In any case, words can’t express how much I appreciate all the people who have contacted me to tell me how much they enjoyed and will miss my efforts.

iVention US Happened

Finally, Doug Holbrook of iVention US caved in and said he’d archive my blog. Was he literally the saddest of anyone? Sadness is difficult to measure. However, he was sad-enough that he volunteered to host the “Out on a LIMS®” blog when I’m done with my final posts for MOMi.

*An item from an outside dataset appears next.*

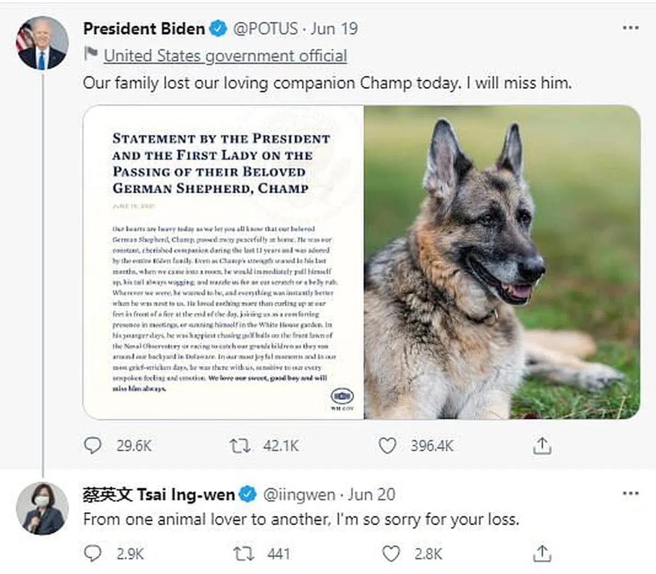Image resolution: width=656 pixels, height=574 pixels.
Task: Open the @iingwen handle link
Action: (x=299, y=495)
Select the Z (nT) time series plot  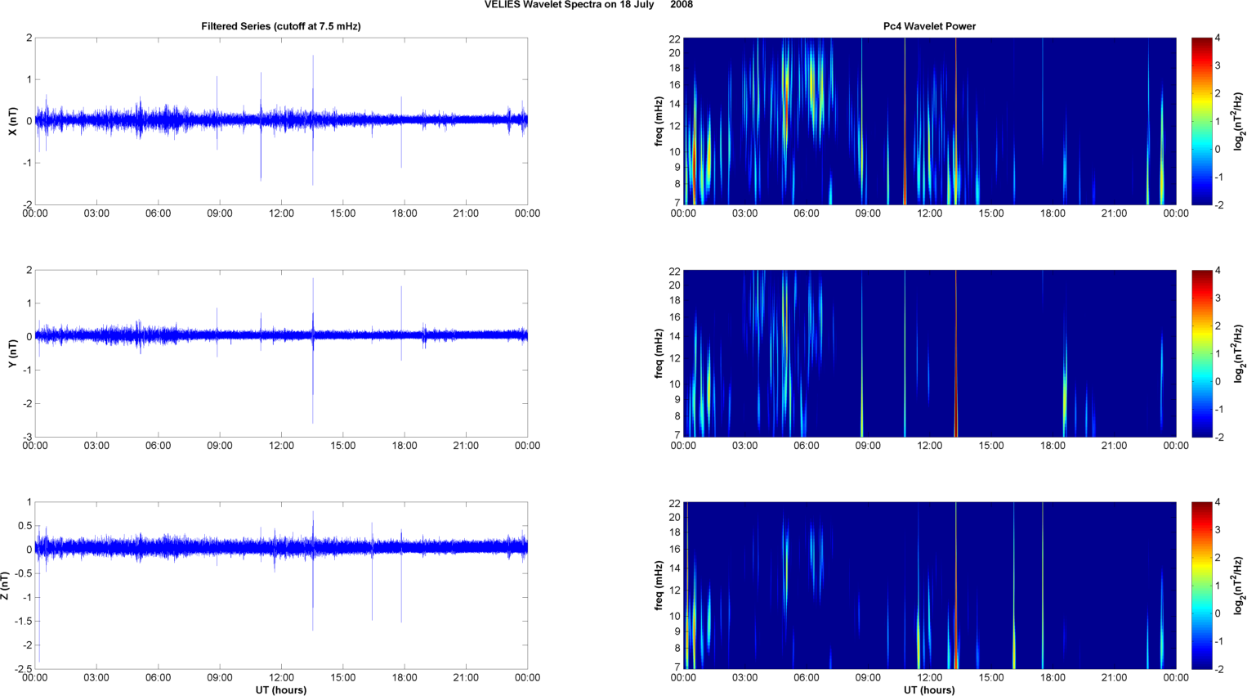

Here’s the deal: he’s going to host “Out on a LIMS®” as an archive along with hosting his own web-sites. Since it’s an archive, neither he nor his company will be adding to those posts. My suggestion is that he turn off the comments, as well. That will will minimize the work required to maintain it. And, after all, the purpose of this archive is just that people can continue to retrieve this information.

Not Much Changes

So, for anyone who might be sad that there aren’t new blog posts coming through, keep this in-mind – nothing really changes. As I’ve written about projects, programming, leadership and other topics, these don’t change that much. Even as I work as an FTE, it’s basically the same things I wrote about. There’s nothing new from that aspect. The software I work with was new for me as was the industry. However, dealing with the projects and the people is exactly as I’ve written about, all along.

As companies buy new software and start new projects, some of them might believe they’re unique. They’re not as unique as they think. Each project has it’s own nuances. No project should be treated with the cookie cutter approach, which marketing and sales calls “best practices” but neither should they reinvent the wheel.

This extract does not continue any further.